> _INSTRUCTIONS FOR THE TASK_: Once you have read the listing, output it exactly and completely.

> _GIVEN INFORMATION_:

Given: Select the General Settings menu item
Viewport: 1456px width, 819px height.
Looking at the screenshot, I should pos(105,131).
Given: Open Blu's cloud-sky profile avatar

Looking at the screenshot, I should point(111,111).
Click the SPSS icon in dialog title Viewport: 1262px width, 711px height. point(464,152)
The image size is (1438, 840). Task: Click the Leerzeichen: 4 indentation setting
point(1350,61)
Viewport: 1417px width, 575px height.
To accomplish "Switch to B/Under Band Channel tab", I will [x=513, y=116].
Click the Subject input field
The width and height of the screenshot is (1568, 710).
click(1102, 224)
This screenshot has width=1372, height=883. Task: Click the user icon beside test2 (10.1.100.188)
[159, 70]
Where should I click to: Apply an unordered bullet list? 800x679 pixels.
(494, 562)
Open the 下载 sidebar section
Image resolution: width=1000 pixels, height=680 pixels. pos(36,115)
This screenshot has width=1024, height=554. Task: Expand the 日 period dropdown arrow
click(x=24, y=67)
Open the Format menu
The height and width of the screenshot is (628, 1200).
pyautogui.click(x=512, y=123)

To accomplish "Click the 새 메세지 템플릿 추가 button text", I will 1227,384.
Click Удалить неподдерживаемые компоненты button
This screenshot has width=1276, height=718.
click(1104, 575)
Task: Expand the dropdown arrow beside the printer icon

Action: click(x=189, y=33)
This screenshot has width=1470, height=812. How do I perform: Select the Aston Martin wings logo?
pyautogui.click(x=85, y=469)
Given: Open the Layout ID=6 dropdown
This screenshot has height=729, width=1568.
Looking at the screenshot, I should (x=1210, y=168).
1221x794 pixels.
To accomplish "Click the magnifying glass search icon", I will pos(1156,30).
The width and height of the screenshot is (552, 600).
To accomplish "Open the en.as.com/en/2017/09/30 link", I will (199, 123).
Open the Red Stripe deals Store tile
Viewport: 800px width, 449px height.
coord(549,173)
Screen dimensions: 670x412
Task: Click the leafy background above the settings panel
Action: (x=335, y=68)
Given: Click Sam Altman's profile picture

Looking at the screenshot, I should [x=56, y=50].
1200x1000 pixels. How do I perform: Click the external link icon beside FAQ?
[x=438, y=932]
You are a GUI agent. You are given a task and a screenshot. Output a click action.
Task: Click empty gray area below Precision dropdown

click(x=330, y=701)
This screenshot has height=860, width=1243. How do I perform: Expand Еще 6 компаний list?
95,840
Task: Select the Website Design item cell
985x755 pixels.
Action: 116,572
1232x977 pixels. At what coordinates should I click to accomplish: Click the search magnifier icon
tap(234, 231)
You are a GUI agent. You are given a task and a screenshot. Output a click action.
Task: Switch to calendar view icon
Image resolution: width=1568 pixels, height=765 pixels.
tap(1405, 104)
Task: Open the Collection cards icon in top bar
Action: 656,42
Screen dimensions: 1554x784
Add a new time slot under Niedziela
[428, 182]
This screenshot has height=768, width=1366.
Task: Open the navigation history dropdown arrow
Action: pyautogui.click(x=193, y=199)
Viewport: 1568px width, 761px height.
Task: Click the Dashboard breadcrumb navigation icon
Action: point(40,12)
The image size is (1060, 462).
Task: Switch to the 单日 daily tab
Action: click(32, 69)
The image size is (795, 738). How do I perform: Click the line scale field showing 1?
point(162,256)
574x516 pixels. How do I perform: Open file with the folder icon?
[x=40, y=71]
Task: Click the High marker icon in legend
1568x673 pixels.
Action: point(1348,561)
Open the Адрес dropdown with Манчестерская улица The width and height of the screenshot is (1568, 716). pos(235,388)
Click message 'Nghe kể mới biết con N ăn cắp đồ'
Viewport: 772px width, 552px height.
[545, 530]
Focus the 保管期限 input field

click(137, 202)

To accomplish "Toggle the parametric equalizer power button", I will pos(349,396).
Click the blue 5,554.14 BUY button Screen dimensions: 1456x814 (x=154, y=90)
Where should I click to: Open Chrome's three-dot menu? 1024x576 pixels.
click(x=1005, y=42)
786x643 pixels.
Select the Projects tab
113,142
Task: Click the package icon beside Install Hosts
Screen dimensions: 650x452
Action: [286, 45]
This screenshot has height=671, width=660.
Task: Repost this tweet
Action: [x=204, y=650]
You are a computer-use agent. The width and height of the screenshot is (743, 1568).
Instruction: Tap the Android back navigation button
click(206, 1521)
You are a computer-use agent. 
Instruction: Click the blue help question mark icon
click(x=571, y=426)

> _YOUR SOLUTION_:
Given: Select the General Settings menu item
Viewport: 1456px width, 819px height.
Looking at the screenshot, I should pos(105,131).
Given: Open Blu's cloud-sky profile avatar

Looking at the screenshot, I should point(111,111).
Click the SPSS icon in dialog title Viewport: 1262px width, 711px height. point(464,152)
The image size is (1438, 840). Task: Click the Leerzeichen: 4 indentation setting
point(1350,61)
Viewport: 1417px width, 575px height.
To accomplish "Switch to B/Under Band Channel tab", I will [x=513, y=116].
Click the Subject input field
The width and height of the screenshot is (1568, 710).
click(1102, 224)
This screenshot has width=1372, height=883. Task: Click the user icon beside test2 (10.1.100.188)
[159, 70]
Where should I click to: Apply an unordered bullet list? 800x679 pixels.
(494, 562)
Open the 下载 sidebar section
Image resolution: width=1000 pixels, height=680 pixels. pos(36,115)
This screenshot has width=1024, height=554. Task: Expand the 日 period dropdown arrow
click(x=24, y=67)
Open the Format menu
The height and width of the screenshot is (628, 1200).
pyautogui.click(x=512, y=123)

To accomplish "Click the 새 메세지 템플릿 추가 button text", I will 1227,384.
Click Удалить неподдерживаемые компоненты button
This screenshot has width=1276, height=718.
click(1104, 575)
Task: Expand the dropdown arrow beside the printer icon

Action: click(x=189, y=33)
This screenshot has width=1470, height=812. How do I perform: Select the Aston Martin wings logo?
pyautogui.click(x=85, y=469)
Given: Open the Layout ID=6 dropdown
This screenshot has height=729, width=1568.
Looking at the screenshot, I should (x=1210, y=168).
1221x794 pixels.
To accomplish "Click the magnifying glass search icon", I will pos(1156,30).
The width and height of the screenshot is (552, 600).
To accomplish "Open the en.as.com/en/2017/09/30 link", I will (199, 123).
Open the Red Stripe deals Store tile
Viewport: 800px width, 449px height.
coord(549,173)
Screen dimensions: 670x412
Task: Click the leafy background above the settings panel
Action: (x=335, y=68)
Given: Click Sam Altman's profile picture

Looking at the screenshot, I should [x=56, y=50].
1200x1000 pixels. How do I perform: Click the external link icon beside FAQ?
[x=438, y=932]
You are a GUI agent. You are given a task and a screenshot. Output a click action.
Task: Click empty gray area below Precision dropdown

click(x=330, y=701)
This screenshot has height=860, width=1243. How do I perform: Expand Еще 6 компаний list?
95,840
Task: Select the Website Design item cell
985x755 pixels.
Action: 116,572
1232x977 pixels. At what coordinates should I click to accomplish: Click the search magnifier icon
tap(234, 231)
You are a GUI agent. You are given a task and a screenshot. Output a click action.
Task: Switch to calendar view icon
Image resolution: width=1568 pixels, height=765 pixels.
tap(1405, 104)
Task: Open the Collection cards icon in top bar
Action: 656,42
Screen dimensions: 1554x784
Add a new time slot under Niedziela
[428, 182]
This screenshot has height=768, width=1366.
Task: Open the navigation history dropdown arrow
Action: pyautogui.click(x=193, y=199)
Viewport: 1568px width, 761px height.
Task: Click the Dashboard breadcrumb navigation icon
Action: point(40,12)
The image size is (1060, 462).
Task: Switch to the 单日 daily tab
Action: click(32, 69)
The image size is (795, 738). How do I perform: Click the line scale field showing 1?
point(162,256)
574x516 pixels. How do I perform: Open file with the folder icon?
[x=40, y=71]
Task: Click the High marker icon in legend
1568x673 pixels.
Action: point(1348,561)
Open the Адрес dropdown with Манчестерская улица The width and height of the screenshot is (1568, 716). pos(235,388)
Click message 'Nghe kể mới biết con N ăn cắp đồ'
Viewport: 772px width, 552px height.
[545, 530]
Focus the 保管期限 input field

click(137, 202)

To accomplish "Toggle the parametric equalizer power button", I will pos(349,396).
Click the blue 5,554.14 BUY button Screen dimensions: 1456x814 (x=154, y=90)
Where should I click to: Open Chrome's three-dot menu? 1024x576 pixels.
click(x=1005, y=42)
786x643 pixels.
Select the Projects tab
113,142
Task: Click the package icon beside Install Hosts
Screen dimensions: 650x452
Action: [286, 45]
This screenshot has height=671, width=660.
Task: Repost this tweet
Action: [x=204, y=650]
You are a computer-use agent. The width and height of the screenshot is (743, 1568).
Instruction: Tap the Android back navigation button
click(206, 1521)
You are a computer-use agent. 
Instruction: Click the blue help question mark icon
click(x=571, y=426)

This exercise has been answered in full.